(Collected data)
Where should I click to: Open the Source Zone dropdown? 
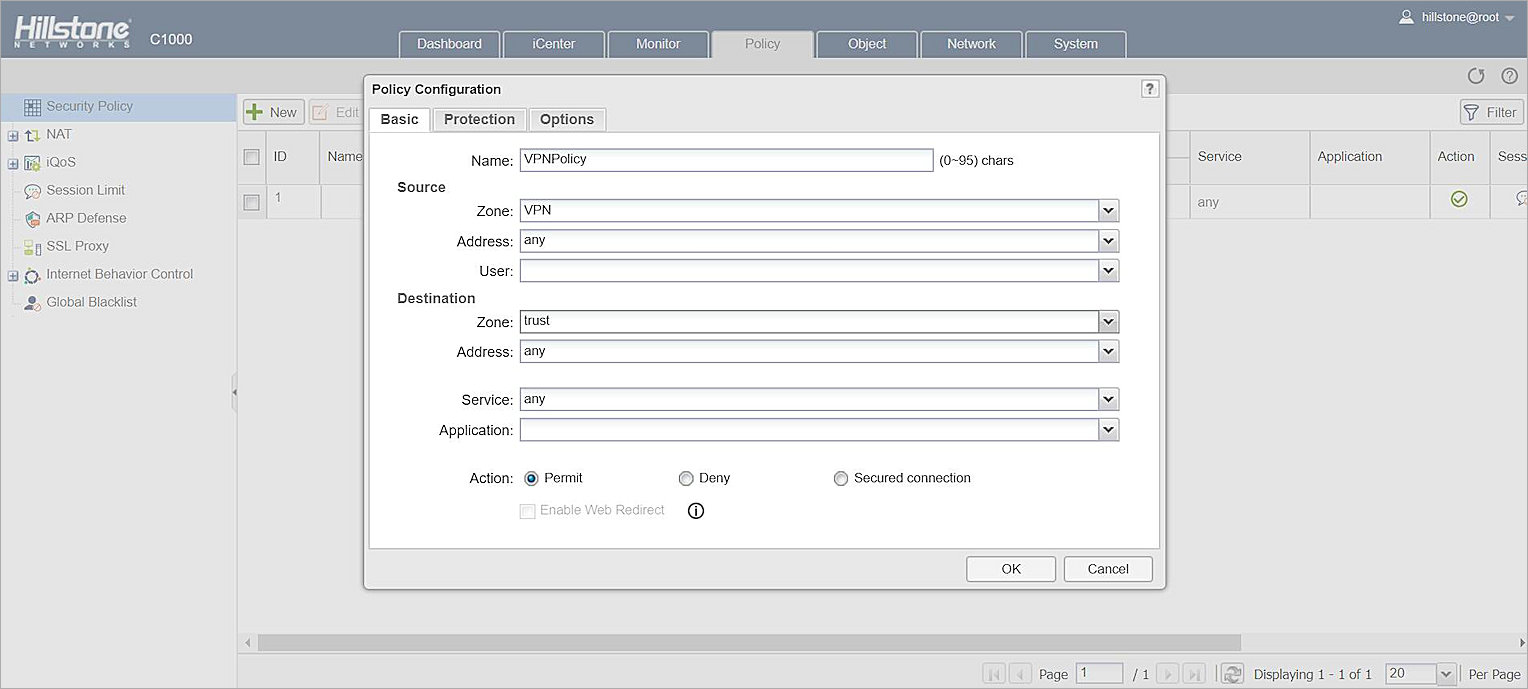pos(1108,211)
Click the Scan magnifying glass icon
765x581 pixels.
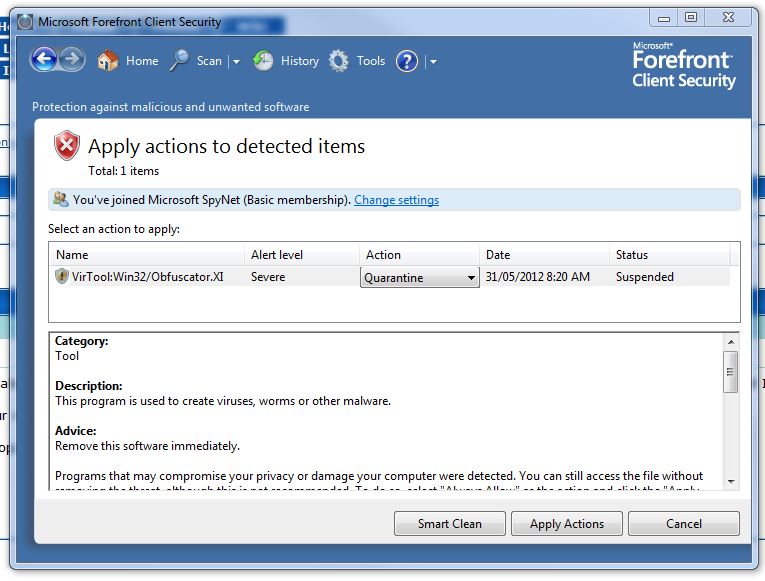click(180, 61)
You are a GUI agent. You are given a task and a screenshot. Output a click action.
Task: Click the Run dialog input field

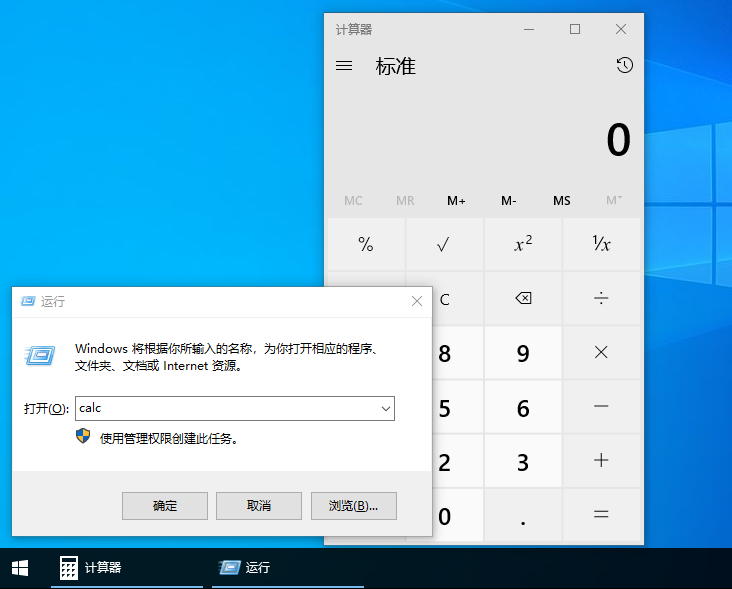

## Work to be completed
A verbatim copy of every entry above, with no pictures, is the expected output.

## Response area
Where should I click to: Open the Source Zone dropdown? 
pos(1108,211)
Click the Scan magnifying glass icon
765x581 pixels.
click(180, 61)
You are a GUI agent. You are given a task and a screenshot. Output a click action.
Task: Click the Run dialog input field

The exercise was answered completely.